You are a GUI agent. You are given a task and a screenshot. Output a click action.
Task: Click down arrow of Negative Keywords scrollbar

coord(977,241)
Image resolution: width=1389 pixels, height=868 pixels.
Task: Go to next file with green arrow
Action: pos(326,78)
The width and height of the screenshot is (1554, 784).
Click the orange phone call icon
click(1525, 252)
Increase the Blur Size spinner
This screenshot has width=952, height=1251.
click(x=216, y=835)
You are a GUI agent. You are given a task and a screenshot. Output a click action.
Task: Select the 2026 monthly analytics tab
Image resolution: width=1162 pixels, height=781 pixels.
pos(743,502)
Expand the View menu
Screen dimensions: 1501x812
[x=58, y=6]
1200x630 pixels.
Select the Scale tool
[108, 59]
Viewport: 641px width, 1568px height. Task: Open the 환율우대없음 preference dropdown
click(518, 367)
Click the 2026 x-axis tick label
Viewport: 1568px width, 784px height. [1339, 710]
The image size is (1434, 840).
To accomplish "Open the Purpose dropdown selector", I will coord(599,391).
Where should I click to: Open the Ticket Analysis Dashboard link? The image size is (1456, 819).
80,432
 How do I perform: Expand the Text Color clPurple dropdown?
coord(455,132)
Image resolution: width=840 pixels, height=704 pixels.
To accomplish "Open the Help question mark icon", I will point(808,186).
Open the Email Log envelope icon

# Directions:
Change "Email Log" to "Message Log" in the lines from the one containing "Image resolution: width=840" through the last of the items, and leave everything else the same. Give back only those lines.

# Solution to the exercise:
Image resolution: width=840 pixels, height=704 pixels.
To accomplish "Open the Help question mark icon", I will point(808,186).
Open the Message Log envelope icon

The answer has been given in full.